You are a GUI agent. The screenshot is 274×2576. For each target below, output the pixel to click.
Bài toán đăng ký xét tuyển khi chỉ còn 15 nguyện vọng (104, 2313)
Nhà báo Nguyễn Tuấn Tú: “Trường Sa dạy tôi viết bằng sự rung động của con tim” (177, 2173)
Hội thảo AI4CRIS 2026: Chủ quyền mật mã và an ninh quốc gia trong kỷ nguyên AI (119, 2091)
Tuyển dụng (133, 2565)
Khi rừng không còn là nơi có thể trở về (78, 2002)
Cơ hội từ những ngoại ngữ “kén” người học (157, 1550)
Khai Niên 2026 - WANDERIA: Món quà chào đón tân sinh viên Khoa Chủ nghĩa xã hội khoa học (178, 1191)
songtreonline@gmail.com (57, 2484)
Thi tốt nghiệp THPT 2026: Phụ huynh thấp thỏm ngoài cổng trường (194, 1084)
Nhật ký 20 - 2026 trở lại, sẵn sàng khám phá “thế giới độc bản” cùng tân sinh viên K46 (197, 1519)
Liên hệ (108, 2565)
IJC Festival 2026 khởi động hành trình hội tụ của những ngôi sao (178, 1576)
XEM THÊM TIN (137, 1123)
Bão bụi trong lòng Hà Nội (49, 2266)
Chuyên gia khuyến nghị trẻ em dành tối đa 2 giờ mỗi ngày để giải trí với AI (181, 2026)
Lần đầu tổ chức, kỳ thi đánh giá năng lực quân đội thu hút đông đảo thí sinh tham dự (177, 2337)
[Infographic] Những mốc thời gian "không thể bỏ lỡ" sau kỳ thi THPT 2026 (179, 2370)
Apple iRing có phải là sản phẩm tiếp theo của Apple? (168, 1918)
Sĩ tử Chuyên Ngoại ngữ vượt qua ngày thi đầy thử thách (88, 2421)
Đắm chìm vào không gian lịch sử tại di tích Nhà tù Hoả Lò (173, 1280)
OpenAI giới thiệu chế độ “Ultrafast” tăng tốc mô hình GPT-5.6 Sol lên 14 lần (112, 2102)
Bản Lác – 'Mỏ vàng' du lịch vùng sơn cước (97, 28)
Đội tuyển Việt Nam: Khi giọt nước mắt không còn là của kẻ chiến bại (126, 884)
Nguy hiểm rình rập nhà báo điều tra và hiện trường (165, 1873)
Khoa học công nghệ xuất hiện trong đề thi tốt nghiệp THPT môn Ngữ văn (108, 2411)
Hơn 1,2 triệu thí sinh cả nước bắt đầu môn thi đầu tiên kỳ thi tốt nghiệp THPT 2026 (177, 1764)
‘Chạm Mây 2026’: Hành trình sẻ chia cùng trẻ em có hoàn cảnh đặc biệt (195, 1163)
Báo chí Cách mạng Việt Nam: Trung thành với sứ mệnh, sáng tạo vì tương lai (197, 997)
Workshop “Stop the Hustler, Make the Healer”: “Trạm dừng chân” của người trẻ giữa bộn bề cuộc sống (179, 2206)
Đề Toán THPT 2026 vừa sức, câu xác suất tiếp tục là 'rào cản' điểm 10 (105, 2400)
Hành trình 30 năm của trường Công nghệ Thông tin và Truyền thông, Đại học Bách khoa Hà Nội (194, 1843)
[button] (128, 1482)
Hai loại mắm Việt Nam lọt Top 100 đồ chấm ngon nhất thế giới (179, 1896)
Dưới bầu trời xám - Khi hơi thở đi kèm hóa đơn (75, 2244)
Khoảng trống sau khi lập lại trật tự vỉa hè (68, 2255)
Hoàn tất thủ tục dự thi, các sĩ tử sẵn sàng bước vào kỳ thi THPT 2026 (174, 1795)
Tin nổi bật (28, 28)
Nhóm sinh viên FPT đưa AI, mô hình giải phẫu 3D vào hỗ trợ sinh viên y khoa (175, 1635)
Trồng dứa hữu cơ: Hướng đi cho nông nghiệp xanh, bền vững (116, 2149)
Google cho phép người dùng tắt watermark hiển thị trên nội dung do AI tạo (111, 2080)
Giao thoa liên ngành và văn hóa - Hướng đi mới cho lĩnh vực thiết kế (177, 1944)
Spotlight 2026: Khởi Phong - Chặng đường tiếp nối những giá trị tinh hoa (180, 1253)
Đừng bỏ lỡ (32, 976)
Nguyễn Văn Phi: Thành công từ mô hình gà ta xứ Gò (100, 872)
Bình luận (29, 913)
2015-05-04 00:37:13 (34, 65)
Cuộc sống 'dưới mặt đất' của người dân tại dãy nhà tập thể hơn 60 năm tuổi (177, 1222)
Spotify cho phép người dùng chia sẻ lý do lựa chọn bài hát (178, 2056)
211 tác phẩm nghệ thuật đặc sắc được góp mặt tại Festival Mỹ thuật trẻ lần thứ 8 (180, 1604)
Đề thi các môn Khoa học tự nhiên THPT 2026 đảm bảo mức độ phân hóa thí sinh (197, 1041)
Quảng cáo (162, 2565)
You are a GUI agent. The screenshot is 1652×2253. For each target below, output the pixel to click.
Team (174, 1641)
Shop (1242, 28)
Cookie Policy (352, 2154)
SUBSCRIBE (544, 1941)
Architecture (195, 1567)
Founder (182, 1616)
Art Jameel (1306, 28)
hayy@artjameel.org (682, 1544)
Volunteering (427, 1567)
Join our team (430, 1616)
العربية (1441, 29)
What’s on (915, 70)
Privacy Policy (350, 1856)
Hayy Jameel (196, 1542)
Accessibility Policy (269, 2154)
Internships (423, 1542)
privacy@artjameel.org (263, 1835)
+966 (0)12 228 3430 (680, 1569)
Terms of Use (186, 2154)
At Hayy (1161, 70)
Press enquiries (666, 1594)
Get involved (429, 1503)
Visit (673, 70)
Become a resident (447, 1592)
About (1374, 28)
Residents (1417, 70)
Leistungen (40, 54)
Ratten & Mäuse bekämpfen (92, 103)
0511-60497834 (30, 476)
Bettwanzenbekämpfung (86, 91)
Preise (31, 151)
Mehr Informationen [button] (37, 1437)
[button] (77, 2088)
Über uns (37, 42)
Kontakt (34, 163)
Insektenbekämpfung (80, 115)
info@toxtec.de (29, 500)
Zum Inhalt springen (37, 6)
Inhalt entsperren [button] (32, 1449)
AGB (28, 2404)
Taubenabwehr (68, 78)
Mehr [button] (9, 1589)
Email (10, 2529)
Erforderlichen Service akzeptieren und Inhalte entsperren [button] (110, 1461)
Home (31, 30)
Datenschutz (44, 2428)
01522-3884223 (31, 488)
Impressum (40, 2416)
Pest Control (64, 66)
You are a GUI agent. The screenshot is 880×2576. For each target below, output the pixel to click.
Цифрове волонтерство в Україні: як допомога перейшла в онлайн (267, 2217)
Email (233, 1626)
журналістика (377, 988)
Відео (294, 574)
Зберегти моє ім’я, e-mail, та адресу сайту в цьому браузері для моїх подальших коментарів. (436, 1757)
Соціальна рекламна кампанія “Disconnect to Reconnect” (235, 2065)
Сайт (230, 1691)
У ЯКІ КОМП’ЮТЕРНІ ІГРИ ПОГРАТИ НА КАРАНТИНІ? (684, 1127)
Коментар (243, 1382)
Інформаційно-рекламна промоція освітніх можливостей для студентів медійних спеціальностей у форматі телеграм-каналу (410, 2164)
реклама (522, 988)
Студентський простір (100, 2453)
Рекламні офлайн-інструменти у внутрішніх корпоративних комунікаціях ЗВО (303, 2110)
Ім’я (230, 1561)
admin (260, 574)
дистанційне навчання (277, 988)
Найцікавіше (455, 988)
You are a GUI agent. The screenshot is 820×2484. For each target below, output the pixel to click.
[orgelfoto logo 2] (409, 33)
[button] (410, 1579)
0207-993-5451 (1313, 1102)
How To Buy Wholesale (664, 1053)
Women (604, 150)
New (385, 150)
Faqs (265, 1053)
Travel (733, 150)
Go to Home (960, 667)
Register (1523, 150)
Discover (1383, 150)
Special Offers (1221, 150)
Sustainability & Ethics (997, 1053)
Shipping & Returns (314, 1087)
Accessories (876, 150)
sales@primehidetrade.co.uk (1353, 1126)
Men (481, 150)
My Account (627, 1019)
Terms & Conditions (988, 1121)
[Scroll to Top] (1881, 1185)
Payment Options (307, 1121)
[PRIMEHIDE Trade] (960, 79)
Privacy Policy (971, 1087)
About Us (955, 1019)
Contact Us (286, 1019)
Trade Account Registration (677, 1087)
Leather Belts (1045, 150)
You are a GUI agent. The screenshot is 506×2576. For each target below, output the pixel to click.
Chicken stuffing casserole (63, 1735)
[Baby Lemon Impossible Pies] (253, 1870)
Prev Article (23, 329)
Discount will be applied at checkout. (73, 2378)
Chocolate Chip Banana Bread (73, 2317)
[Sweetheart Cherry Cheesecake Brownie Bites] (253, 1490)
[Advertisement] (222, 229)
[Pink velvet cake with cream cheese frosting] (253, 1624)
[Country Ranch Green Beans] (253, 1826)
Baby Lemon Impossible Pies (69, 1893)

**SHORT TASK**
State how many lines of the material above contain the word "Lemon". Give the number alone.

**TASK ANSWER**
2